Top 10 Overrated Starters in 2009
We're at the point in the baseball season where all the two-week flash-in-the-pan performances have melted away and nobody is on pace for 100 home runs anymore. But that doesn't mean all the numbers out there are for real, especially on the pitching side of the ball.
Some starting pitchers with pretty early-season ERAs are for real, and some aren't. To separate the two, we need to look at peripherals, most importantly strikeouts, walks, and homerun prevention. One nice estimate of a pitcher's demonstrated talent level is FIP, which takes those three skills and produces an ERA-like number on the same scale. I like to think of FIP as "the ERA a pitcher deserved given the skills he demonstrated."
To produce the list of the ten most overrated starters (based on 2009 ERA) below, I went to Fangraphs, selected all the pitchers who had thrown at least 25 innings as of Sunday's games, and found the ten whose ERAs were the lowest relative to their FIPs (E-F). Also listed is tERA, Stat Corner's advanced DIPS-style metric, as a backup to FIP.
- Jair Jurrjens (Braves) -- 40.1 IP, 2.01 ERA, 4.34 FIP, -2.34 E-F, 3.97 tERA
It's not that Jurrjens has been bad, it's just that he's not a stud. Striking out 4.5 hitters per game and walking 3.5 per game is not a recipe for sustained success. He was better than this last year, and should be an average to slightly above average starter going forward. Just don't think he's found the secret to future ace-dom. - Matt Cain (Giants) -- 38 IP, 2.61 ERA, 4.92 FIP, -2.31 E-F, 4.47 tERA
Dan Szymborski and I talked about Matt Cain a bit in our chat yesterday. Yes, he's been historically unlucky with run support and his W-L record. But the Giants also play in a stadium that's friendly to fly ball pitchers, and Cain's definitely a fly ball pitcher, meaning he's also lucky in some regards. Anyway, giving up over one home run per game and sporting a 1.5 K/BB doesn't support a sub-3.00 ERA. His career hom run rate is a bit better, but expecting an ERA much lower than 4.00 the rest of the way is a stretch. - Trevor Cahill (Athletics) -- 33 IP, 3.82 ERA, 5.85 FIP, -2.03 E-F, 7.33 tERA
No, that tERA isn't a typo. Cahill has a ton of talent and hitters aren't doing anything with his pitches when he puts them in the strike zone.
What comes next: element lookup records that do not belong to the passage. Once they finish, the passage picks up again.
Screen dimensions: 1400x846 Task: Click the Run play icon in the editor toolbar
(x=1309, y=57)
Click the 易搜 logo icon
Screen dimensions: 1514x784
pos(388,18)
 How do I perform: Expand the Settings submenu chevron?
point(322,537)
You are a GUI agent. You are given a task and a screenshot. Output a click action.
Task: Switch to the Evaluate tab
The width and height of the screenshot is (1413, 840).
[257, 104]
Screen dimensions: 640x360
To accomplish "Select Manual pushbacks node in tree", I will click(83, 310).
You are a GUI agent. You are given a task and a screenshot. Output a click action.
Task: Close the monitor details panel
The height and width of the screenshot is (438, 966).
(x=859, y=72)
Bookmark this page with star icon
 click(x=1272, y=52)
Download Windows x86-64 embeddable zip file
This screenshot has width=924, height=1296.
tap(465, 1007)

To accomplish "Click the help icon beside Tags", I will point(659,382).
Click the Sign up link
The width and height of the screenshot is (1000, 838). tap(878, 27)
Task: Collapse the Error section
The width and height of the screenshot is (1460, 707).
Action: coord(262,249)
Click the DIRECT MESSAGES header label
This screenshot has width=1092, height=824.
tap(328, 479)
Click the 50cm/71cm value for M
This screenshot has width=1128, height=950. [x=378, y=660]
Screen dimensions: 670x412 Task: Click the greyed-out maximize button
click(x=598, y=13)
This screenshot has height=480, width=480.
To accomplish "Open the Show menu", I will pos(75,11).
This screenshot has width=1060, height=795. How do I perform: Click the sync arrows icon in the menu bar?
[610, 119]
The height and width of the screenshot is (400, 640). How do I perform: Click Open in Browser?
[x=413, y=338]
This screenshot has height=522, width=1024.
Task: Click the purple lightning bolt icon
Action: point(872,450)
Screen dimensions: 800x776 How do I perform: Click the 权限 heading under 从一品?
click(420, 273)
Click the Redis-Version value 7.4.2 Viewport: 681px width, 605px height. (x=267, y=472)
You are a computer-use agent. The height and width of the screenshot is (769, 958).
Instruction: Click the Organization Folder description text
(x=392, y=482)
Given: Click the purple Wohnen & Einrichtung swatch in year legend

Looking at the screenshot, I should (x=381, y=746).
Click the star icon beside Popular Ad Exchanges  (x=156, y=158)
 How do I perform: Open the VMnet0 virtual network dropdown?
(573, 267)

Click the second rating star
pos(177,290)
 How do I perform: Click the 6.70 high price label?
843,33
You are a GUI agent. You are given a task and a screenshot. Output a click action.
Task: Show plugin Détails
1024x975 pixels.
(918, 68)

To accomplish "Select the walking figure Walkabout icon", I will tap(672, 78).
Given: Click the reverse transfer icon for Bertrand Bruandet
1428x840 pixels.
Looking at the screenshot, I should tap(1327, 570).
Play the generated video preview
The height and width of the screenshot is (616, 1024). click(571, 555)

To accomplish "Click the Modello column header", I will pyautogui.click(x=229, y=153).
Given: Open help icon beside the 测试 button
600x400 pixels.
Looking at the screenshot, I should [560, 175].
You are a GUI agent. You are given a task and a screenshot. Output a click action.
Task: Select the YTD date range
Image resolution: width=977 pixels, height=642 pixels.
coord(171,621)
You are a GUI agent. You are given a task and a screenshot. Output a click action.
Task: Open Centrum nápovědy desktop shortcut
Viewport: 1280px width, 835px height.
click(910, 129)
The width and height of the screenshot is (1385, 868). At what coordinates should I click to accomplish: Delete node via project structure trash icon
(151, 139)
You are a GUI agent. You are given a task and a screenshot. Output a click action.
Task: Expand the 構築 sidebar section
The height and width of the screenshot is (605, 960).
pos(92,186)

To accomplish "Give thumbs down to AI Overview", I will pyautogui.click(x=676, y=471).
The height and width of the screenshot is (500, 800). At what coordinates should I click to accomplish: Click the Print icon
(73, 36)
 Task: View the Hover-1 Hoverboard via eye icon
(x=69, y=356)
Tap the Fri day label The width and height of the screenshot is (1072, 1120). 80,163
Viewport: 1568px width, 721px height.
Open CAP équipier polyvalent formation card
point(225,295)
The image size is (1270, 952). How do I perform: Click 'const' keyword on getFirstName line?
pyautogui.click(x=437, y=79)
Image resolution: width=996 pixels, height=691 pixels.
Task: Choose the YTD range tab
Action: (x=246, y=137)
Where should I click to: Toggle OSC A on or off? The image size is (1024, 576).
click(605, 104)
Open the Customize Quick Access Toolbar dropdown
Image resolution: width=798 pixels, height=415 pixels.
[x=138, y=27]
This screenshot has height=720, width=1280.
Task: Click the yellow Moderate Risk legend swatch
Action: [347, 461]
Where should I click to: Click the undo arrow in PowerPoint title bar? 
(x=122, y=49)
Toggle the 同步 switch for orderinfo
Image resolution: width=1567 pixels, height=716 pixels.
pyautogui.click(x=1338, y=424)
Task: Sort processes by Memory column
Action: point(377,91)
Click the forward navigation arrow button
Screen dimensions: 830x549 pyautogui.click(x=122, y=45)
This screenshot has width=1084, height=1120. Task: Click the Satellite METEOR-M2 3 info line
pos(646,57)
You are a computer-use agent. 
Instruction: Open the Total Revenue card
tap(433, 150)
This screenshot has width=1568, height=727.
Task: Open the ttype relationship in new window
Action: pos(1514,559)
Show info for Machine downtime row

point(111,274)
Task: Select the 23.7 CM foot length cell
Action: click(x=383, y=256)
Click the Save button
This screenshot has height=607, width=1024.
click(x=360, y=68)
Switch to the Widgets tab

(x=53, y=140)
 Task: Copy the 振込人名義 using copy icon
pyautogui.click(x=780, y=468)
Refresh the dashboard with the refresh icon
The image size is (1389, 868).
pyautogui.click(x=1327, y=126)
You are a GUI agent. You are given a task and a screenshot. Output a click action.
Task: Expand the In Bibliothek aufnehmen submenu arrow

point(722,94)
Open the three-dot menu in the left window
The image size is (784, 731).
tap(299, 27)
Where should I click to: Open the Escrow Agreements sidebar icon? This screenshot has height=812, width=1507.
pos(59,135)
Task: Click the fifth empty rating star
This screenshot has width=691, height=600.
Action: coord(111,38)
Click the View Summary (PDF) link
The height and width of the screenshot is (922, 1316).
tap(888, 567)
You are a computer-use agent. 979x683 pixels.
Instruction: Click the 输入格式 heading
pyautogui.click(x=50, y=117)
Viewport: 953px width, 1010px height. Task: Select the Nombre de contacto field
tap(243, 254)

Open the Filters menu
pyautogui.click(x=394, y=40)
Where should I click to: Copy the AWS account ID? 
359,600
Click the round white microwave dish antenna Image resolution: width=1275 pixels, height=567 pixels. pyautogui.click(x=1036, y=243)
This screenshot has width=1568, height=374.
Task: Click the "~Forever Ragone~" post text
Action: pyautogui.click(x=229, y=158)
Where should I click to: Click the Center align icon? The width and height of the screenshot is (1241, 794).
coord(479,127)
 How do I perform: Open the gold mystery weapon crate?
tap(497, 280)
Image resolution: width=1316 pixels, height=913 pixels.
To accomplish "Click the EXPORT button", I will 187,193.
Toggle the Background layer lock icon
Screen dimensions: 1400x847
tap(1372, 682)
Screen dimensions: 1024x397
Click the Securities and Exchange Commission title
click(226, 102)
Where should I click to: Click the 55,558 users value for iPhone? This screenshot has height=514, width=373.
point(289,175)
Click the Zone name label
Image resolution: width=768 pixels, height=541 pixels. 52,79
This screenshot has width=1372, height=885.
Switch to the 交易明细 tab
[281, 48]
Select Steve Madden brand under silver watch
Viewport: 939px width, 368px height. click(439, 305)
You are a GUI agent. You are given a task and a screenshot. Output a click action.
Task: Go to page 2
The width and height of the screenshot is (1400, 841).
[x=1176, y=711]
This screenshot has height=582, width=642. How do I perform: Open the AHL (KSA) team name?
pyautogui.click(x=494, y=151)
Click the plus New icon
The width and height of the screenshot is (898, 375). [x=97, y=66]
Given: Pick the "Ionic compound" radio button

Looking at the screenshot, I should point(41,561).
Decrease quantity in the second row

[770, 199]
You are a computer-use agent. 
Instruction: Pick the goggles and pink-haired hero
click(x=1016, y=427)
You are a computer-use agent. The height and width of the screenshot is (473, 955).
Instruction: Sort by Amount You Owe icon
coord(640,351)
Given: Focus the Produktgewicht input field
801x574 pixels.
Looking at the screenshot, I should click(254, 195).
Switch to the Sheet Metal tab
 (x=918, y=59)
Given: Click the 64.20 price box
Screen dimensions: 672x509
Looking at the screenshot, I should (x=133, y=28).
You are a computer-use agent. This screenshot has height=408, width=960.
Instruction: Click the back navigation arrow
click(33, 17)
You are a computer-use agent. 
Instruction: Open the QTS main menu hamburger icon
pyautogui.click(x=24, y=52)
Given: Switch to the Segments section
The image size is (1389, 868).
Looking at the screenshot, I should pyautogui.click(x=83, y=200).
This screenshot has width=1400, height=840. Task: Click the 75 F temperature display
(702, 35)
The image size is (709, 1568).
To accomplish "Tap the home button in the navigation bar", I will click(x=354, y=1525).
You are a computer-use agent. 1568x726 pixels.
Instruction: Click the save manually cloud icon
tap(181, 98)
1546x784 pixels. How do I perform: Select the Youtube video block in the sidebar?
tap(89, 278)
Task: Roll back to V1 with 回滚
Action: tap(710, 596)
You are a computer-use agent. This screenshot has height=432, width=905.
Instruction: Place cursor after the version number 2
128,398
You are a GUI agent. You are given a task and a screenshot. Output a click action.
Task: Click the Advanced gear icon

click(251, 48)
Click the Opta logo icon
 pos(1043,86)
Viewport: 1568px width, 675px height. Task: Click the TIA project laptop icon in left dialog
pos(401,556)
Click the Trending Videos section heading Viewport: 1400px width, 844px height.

Unfortunately, he hasn't been able to find the strike zone this year, walking just under five batters per game. Without any changes, he'll be out of the rotation soon. However, if (and that's a big if, at least in the short term) he can put more balls over the plate, he would see his <1 K/BB rate rise, helping to offset the increase in BABIP he's likely to see. - Doug Davis (Diamondbacks) -- 44.1 IP, 3.25 ERA, 5.23 FIP, -1.98 E-F, 5.14 tERA
Nobody can root against Davis, but giving up 8 home runs usually results in more than 16 runs allowed. Going forward he'll probably give up fewer long balls and revert to the 4.25 ERA pitcher he's been for the past couple years. - John Lannan (Nationals) -- 39.1 IP, 3.89 ERA, 5.77 FIP, -1.88 E-F, 5.99 tERA
It would be nice to say the Nationals have a bright spot on the pitching side of the ball, but 20 Ks against 15 BBs and 7 HRs isn't even a glimmer, let along anything bright. - Kevin Millwood (Rangers) -- 52.1 IP, 2.92 ERA, 4.63 FIP, -1.71 E-F, 5.16 tERA
I root for Millwood, and walking under two hitters per game is impressive, but a Carlos Silva-like strikeout rate leaves too many balls put in play, especially ones that go over the fence. As his tERA is right in line with what both his tERA and ERA were the past two seasons, an ERA around 5.00 is the most likely scenario the rest of the way. - Chris Volstad (Marlins) -- 42.1 IP, 2.98 ERA, 4.67 FIP, -1.69 E-F, 4.90 tERA
Like the Marlins win-loss record, Volstad's early season numbers are a mirage. A .231 BABIP on a team that doesn't field well in general isn't a sign of ERA sustainability. His K/BB rate is good and if his 17% HR/FB rate can come down a bit, he'll be an above-average starter, just not a Cy Young contender. - Jered Weaver (Angels) -- 40.2 IP, 2.66 ERA, 4.31 FIP, -1.65 E-F, 3.42 tERA
Here's a case where tERA disagrees with FIP by almost a full run, most likely because FIP regresses Weaver's .230 BABIP all the way, while tERA likes the fact that 18% of his batted balls are infield flies. His 7/2 K/BB ratio is excellent, although because he's giving up more fly balls overall, his HR/9 may rise a bit, meaning one should expect good, but not great, stats the rest of the way. - Mark Hendrickson (Orioles) -- 26.1 IP, 5.13 ERA, 6.75 FIP, -1.62 E-F, 7.09 tERA
When your ERA is over 5.00 and you've been lucky, that's not a good sign. You don't need me to tell you that Hendrickson won't be a serviceable pitcher any time soon. The only good news for Baltimore fans is that the faster Hendrickson's ERA flies north, the sooner they'll start to see the glut of Oriole pitching prospects called up to the majors. - Joe Saunders (Angels) -- 47.1 IP, 2.66 ERA, 4.23 FIP, -1.57 E-F, 3.05 tERA
Saunders' ERA was well below his FIP for the 2008 season as a whole, and he's doing it again this year. Like another Angel above, his tERA looks much better than his FIP, thanks to a 23% IF/FB. Your choices are to think he can sustain producing an enormous percentage of batted balls that are infield flies, or being worried that a 4 K/9 will eventually catch up with him. I'll take option two. I do wonder, however, if there's a chance the Angels have an organizational philosophy towards inducing infield flies...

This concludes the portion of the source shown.